The bank’s VR also balances strong capital and liquidity buffers and fairly conservative risk controls against its exposure to riskier markets and weaker profitability and asset quality than peers.

SC’s VR is one notch above its ‘a-‘ implied VR as Fitch believes the group’s business profile will positively impact its financial metrics over the long term, beyond that currently captured in the financial key rating drivers.

Fitch assesses SC on a consolidated basis as it is managed as a group and is highly integrated with its main banks. SC’s VR is equalised with that of its main operating company SCB, reflecting SC’s role in the group and moderate common equity double leverage (end-2022: 115%).

SCB’s Long-Term IDR is one notch above its and the group’s VRs as we believe that its senior creditors are protected by internal minimum requirement for own funds and eligible liabilities (MREL) buffers, given its role as a material legal entity in the group’s resolution planning.

SC’s business profile benefits from a wide international network that underpins its corporate, commercial and institutional banking business, and reasonable local retail franchises, primarily in Asia.

SC’s geographical footprint, spanning Asia, Africa, Europe and the US, provides value, and its business model is diversified by revenue streams. SC’s earnings are materially benefiting from higher interest rates, although its weaker-than-peers’ profitability remains a core strategic focus.

Stanchart’s risk profile balances its fairly conservative risk controls against exposure to riskier markets that are inherent in its international footprint and operations.

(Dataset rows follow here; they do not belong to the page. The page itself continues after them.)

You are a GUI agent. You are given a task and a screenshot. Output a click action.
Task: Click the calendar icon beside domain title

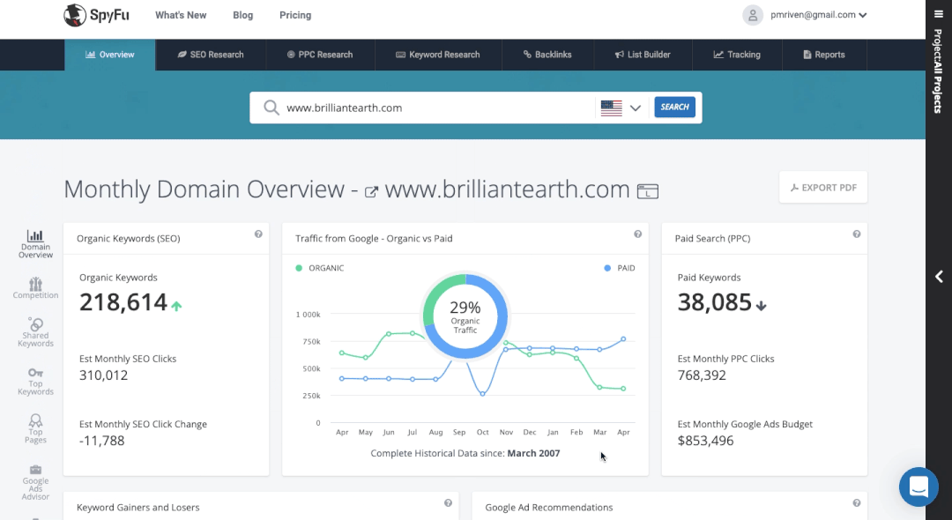click(648, 191)
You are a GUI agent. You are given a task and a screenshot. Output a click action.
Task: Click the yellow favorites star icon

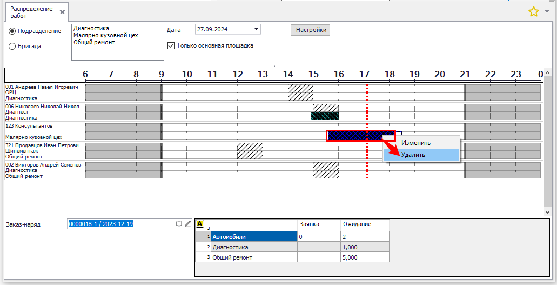point(533,11)
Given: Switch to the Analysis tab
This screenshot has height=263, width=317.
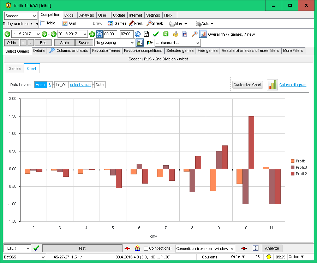Looking at the screenshot, I should [86, 15].
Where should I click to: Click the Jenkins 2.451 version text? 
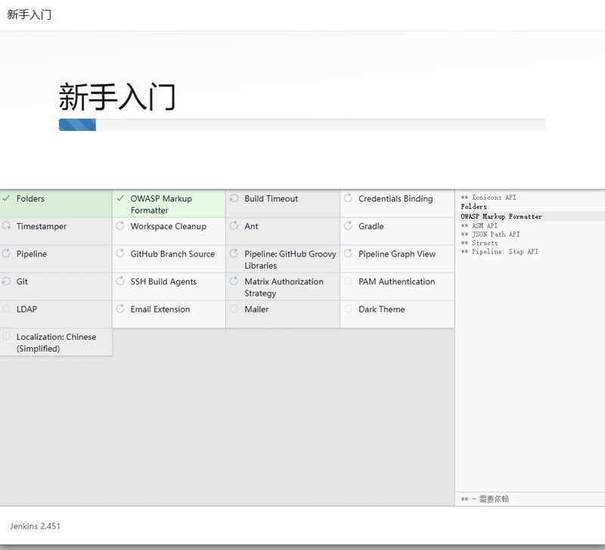point(35,526)
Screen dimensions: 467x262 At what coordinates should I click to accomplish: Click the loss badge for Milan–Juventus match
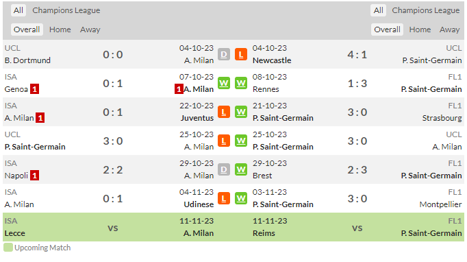click(x=224, y=112)
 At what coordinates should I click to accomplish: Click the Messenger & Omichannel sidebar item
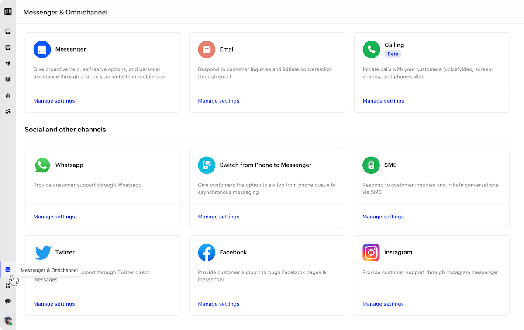(x=8, y=270)
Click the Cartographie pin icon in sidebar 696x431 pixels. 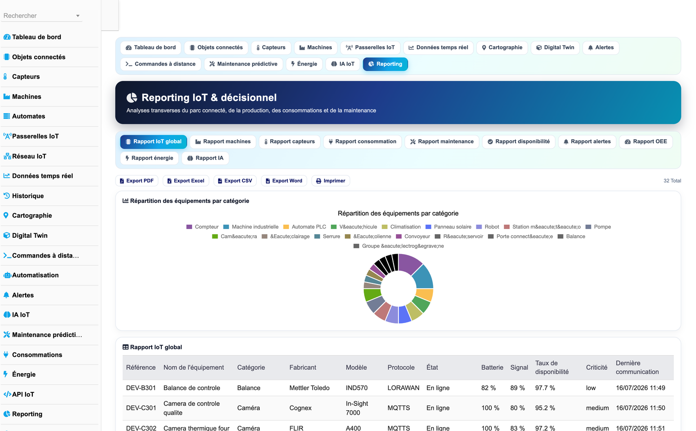click(6, 216)
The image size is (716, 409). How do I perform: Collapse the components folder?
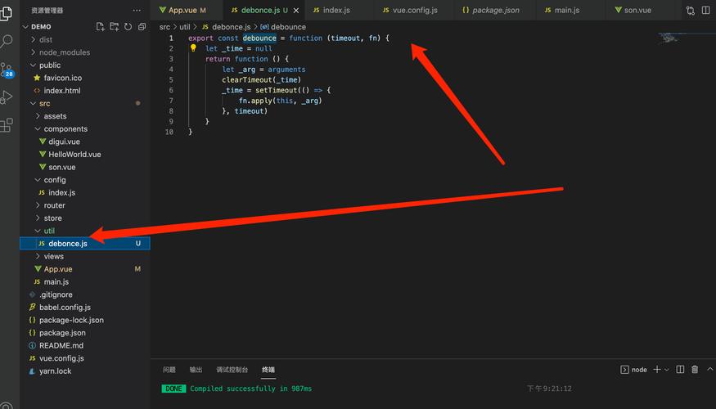pos(65,128)
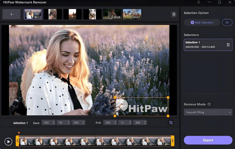Delete Selection 1 using its trash icon

tap(228, 45)
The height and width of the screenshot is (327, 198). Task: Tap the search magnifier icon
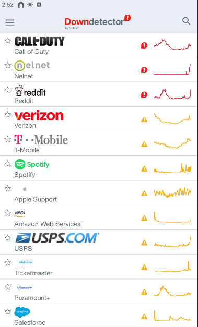(187, 21)
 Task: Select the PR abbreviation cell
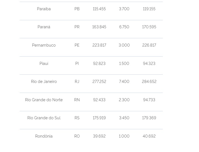77,27
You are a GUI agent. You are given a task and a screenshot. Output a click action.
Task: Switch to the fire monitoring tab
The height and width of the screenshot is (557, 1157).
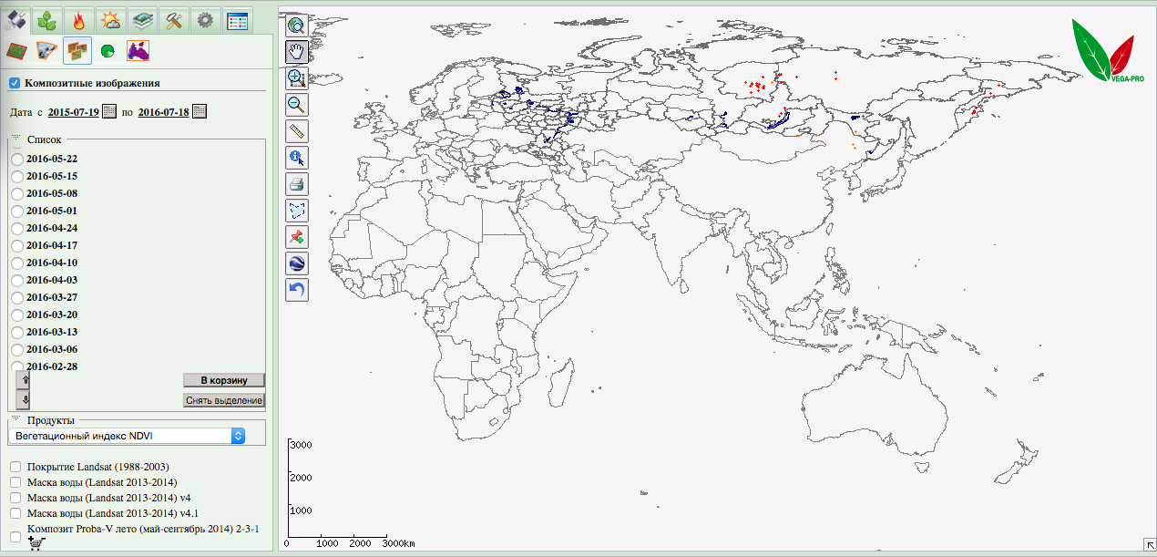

Its underwriting standards have tightened in recent years and credit growth is likely to be muted in the short-term given high interest rates and macroeconomic uncertainties. At the same time, SC’s appetite to lend to vulnerable sectors is low, although exposures remain material, but have reduced.
Stage 3 loans fell to 2.5% of gross loans at end-1Q23 from 2.7% in 2022; reflecting resilient asset quality in recent years, repayments and recoveries.

However, we expect the ratio to weaken toward 3% by end-2024, given macroeconomic pressures on corporate borrowers, including in commercial real estate, and SC’s exposures to weak sovereigns – mainly in South Asia and Africa.

“We expect credit impairment charges to increase from low levels, but to remain below 35bp of average loans given de-risking in recent years. SC’s non-loan exposures are of sound quality and underpin asset quality.

“We expect SC’s operating profit/risk-weighted assets to sustainably improve towards 2%, primarily due to higher interest rates, improving cost efficiency, and contained credit losses.

“As a result, we have revised the outlook on the ‘bbb+’ earnings and profitability score to positive from stable. We expect SC’s net interest income growth to remain strong, supported by asset repricing, structural hedge income, and manageable increases in funding costs”

Fitch expects SC’s common equity Tier 1 (CET1) ratio which printed at 13.7% in Q1 to remain within the group’s 13%-14% target range supported by RWA optimisation, muted loan growth and despite the announced higher shareholder returns.

It said stronger profitability should help to offset RWA inflation from expected asset quality deterioration. The ‘a’ score for capitalisation and leverage is above the implied ‘bbb’ category score and reflects our view of SC’s flexibility in managing its capital ratios.

Stanchart funding and liquidity profile is a rating strength given its strong deposit franchise in key markets, a low loans/deposits ratio in 1Q23 at 63%, sizeable liquidity buffers, and manageable refinancing needs.

Customer deposits remained broadly stable in 1Q23, with the share of low-cost current and savings account deposits gradually falling as term deposits yields have risen.

Deposits are mainly gathered through CCIB and are diversified by industry. SC’s strong liquidity coverage ratio reflects sizeable high-quality liquid assets.